ТЕКСТ ДЛЯ ЧТЕНИЯ
^^^^^^^^^^^^^^^^
Михаил Ямпольский – Беспамятство как исток (читая Хармса) (страница 53)
Если сказать parlico
На известной гравюре И. Сихема (XVII век) Фауст изображен рядом с шаром[367].
Использование книги в магических целях связано с тем, что книга является неким «абсолютным истоком». Действительно, письменный текст не связан в своем происхождении ни с каким конкретным моментом настоящего, в которое вписано устное высказывание. Его происхождение относится к области умозрительного «абсолютного». Любой письменный текст — это продукт субъективности, преображенный в некую объективность. Магическое заклинание, чтобы оказать воздействие на мир, должно извлекаться из
Такая книга должна действительно быть «абсолютным истоком». Ее текст не принадлежит никому из говорящих, он предшествует акту говорения, представленному самой формой «Макарова и Петерсена» — драматическим диалогом. Действие разворачивается прямо здесь, сейчас перед зрителем.
^^^^^^^^^^^^^^^^
ИСХОДНЫЕ ДАННЫЕ

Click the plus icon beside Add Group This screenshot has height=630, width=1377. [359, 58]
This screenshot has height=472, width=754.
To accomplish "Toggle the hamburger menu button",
^^^^^^^^^^^^^^^^
ЗАДАНИЯ
- A) Перепишите отрывок от «Использование книги в» до «сейчас перед зрителем.» включительно, заменив «письменный текст» на «написанный текст».
- B) Изложите суть отрывка в двух предложениях.

ОТВЕТЫ К ЗАДАНИЯМ
- A)
Использование книги в магических целях связано с тем, что книга является неким «абсолютным истоком». Действительно, написанный текст не связан в своем происхождении ни с каким конкретным моментом настоящего, в которое вписано устное высказывание. Его происхождение относится к области умозрительного «абсолютного». Любой написанный текст — это продукт субъективности, преображенный в некую объективность. Магическое заклинание, чтобы оказать воздействие на мир, должно извлекаться из
Такая книга должна действительно быть «абсолютным истоком». Ее текст не принадлежит никому из говорящих, он предшествует акту говорения, представленному самой формой «Макарова и Петерсена» — драматическим диалогом. Действие разворачивается прямо здесь, сейчас перед зрителем.

- B) Книгу используют в магических целях, потому что она служит «абсолютным истоком»: письменный текст не связан ни с каким конкретным моментом настоящего и представляет собой субъективность, преображенную в объективность. Такая книга предшествует акту говорения, который в «Макарове и Петерсене» представлен драматическим диалогом, разворачивающимся здесь и сейчас перед зрителем.